Section 20 which previously provided for appeals to Appeal Tribunal, now confers a right to appear and to appeal to Appeal Tribunal and Supreme Court for appeal purposes.

Section 24 of the Bill substitutes section 24A of the principal Act with “Prohibitions, offences and penalties on possession of films, games and publication” which stipulates that any person who knowingly distributes or exhibits in public a film or game without first having been registered with the Board as a distributor or exhibitor of films or games shall be guilty of an offence and liable, upon conviction, to a fine not exceeding R150 000 or to imprisonment for a period not exceeding eight months or to both a fine and such imprisonment.  The period of imprisonment has been increased from that previously stated on the repealed section 24A i.e. six months imprisonment to eight months.

If you feel that a child’s rights have been violated, report such conduct to any member of the South African Police Services.

If you would like more information on this topic, please contact us for more good, clear, precise advice.
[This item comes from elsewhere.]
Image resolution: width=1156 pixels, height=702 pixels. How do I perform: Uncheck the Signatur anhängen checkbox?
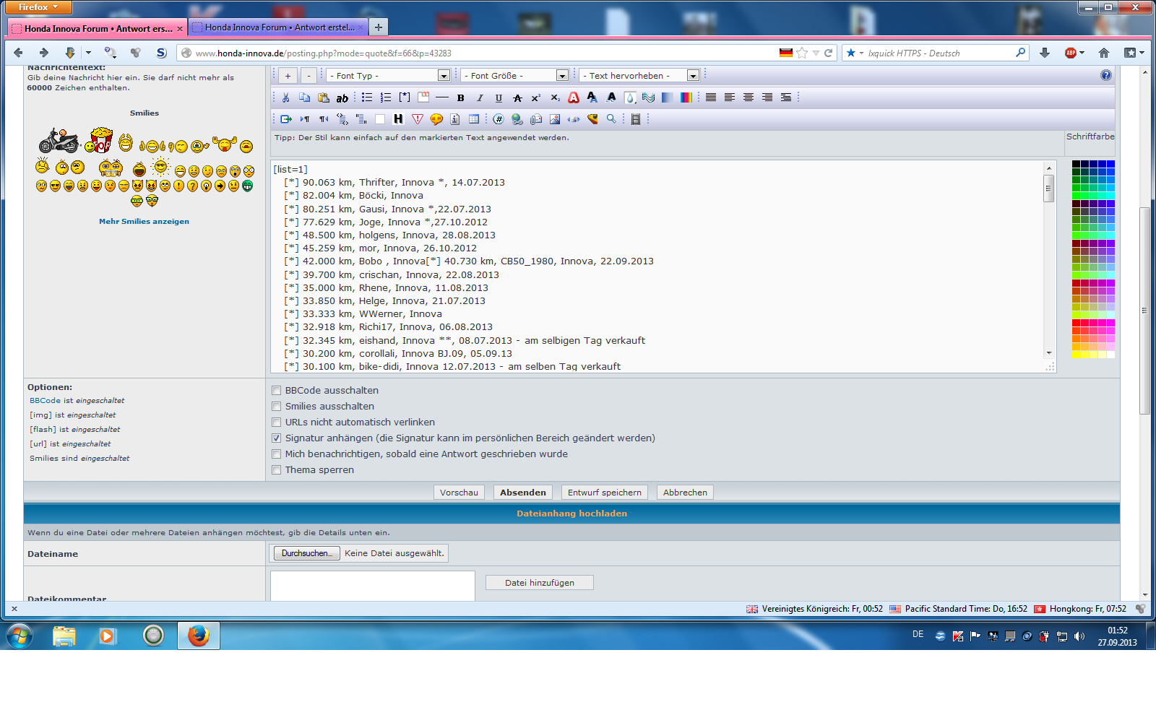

[1]Child pornography” means any image, however created, or any description or presentation of a person, real or simulated, who is, or who is depicted or described or presented as being, under the age of 18 years, of an explicit or sexual nature, whether such image or description or presentation is intended to stimulate erotic or aesthetic feelings or not, including any such image or description of such person

(a)   engaged in an act that constitutes a sexual offence;

(b)   engaged in an act of sexual penetration;

(c)   engaged in an act of sexual violation;

(d)   engaged in an act of self-masturbation;

(e)   displaying the genital organs of such person in a state of arousal or stimulation;

(f)   unduly displaying the genital organs or anus of such person;

(g)   displaying any form of stimulation of a sexual nature of such person’s breasts;

(h)   engaged in sexually suggestive or lewd acts;

(i)   engaged in or as the subject of sadistic or masochistic acts of a sexual nature;

(j)   engaged in any conduct or activity characteristically associated with sexual intercourse;

(k)   showing or describing such person-

(i) participating in, or assisting or facilitating another person to participate in; or

(ii) being in the presence of another person who commits or in any other manner being involved in, any act contemplated in paragraphs (a) to (j); or

(l)   showing or describing the body, or parts of the body, of such person in a manner or in circumstances which, within the context, violate or offend the sexual integrity or dignity of that person or any category of persons under 18 or is capable of being used for the purposes of violating or offending the sexual integrity or dignity of that person, any person or group or categories of persons.